In order to stop the killing of millions of male chicks, Israeli researchers are pursuing a new approach: they want to use genetic engineering to ensure that only female chicks are produced. Animal rights activists doubt the sustainability of the idea. In addition, the method is highly controversial in Europe.

In modern agriculture, male chicks from laying hens are nothing more than an annoying by-product – and killing them has caused outrage among animal rights activists for years and is also a cost factor. Israeli researchers are now working to prevent this by-product from occurring in the first place: by using gene methods to develop laying hens from whose eggs only female chicks hatch.

The team from the agricultural research organization Volcani Center relies on so-called genome editing, the targeted modification of DNA. Team leader Yuval Cinnamon sees this as the only way to significantly curb the mass killing of male chicks around the world. “This is a world first and the only solution that is easy for the industry to implement,” said Cinnamon.

So far, male chicks of laying hens have mostly been shredded or gassed immediately after hatching. This has been banned in Germany since the beginning of 2022, and there are also efforts in this direction in other countries and at EU level. So far, however, there are no good alternatives.

In fact, the organization Foodwatch suspects that male chicks in Germany are now being transported abroad in large numbers, where they may then be killed after all. According to consumer advocates, the whereabouts of millions of male chicks hatched in Germany this year are completely unclear. Actually, as so-called brother cocks, they should be raised together with the hens.

Technologies that can determine the sex of chicks in the egg are another possibility. However, Cinnamon considers these methods to be insufficiently reliable. In addition, the effort of screening all and disposing of the unwanted eggs remains. Volcani Center is committed to genetically modifying laying hens so that male embryos do not develop and hatch. The female embryos, on the other hand, develop normally without being genetically modified themselves. According to US-Israeli company Huminn, which is collaborating with researchers at Volcani Center, the technology could be commercialized in two years.

Aside from the welfare benefits, the technology could offer poultry farmers huge savings in the space and energy required to run incubators, while also reducing the significant cost of disposing of the male chicks. “It costs a dollar to cull each male chick, so that’s a savings of seven billion a year,” Cinnamon calculates.

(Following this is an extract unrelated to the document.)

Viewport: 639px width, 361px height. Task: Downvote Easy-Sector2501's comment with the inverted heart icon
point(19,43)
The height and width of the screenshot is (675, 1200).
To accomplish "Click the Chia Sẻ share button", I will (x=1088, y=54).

However, it is questionable whether this is a solution for German and European farmers. For one thing, genome editing is a legal gray area. The use of genetically modified organisms (GMO) for food production is largely banned in the EU, but the classification of living beings modified by genome editing as GMOs is controversial.

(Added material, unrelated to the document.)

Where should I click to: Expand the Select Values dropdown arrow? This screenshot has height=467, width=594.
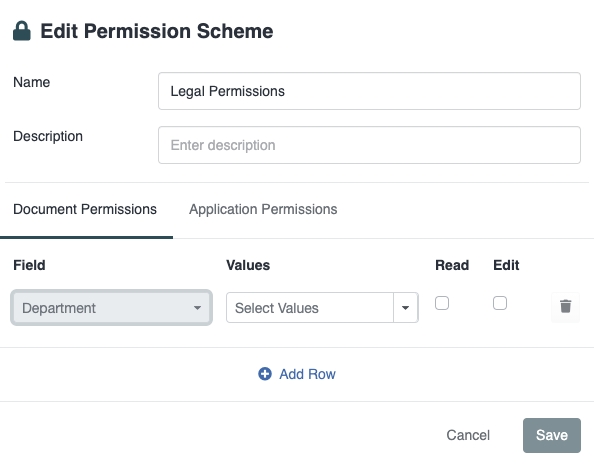(x=405, y=308)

The European Court of Justice (ECJ) decided in 2018 that plants modified by mutagenesis – a type of genome editing – are to be classified as GMOs. However, the EU Commission is in favor of a reform of the previous strict genetic engineering directive, since according to studies new genetic engineering processes could “contribute to a more sustainable food system”.

On the other hand, the criticism of environmental and animal rights activists on the system of keeping laying hens is more fundamental: Even if no more male chicks were killed, this would not change the “unbearable conditions in German chicken coops,” explained Foodwatch, for example. Rather, what is needed is a “real system reorganization” away from “high-performance breeding that tortures animals” – and a move away from the strict classification of chickens for meat and egg production.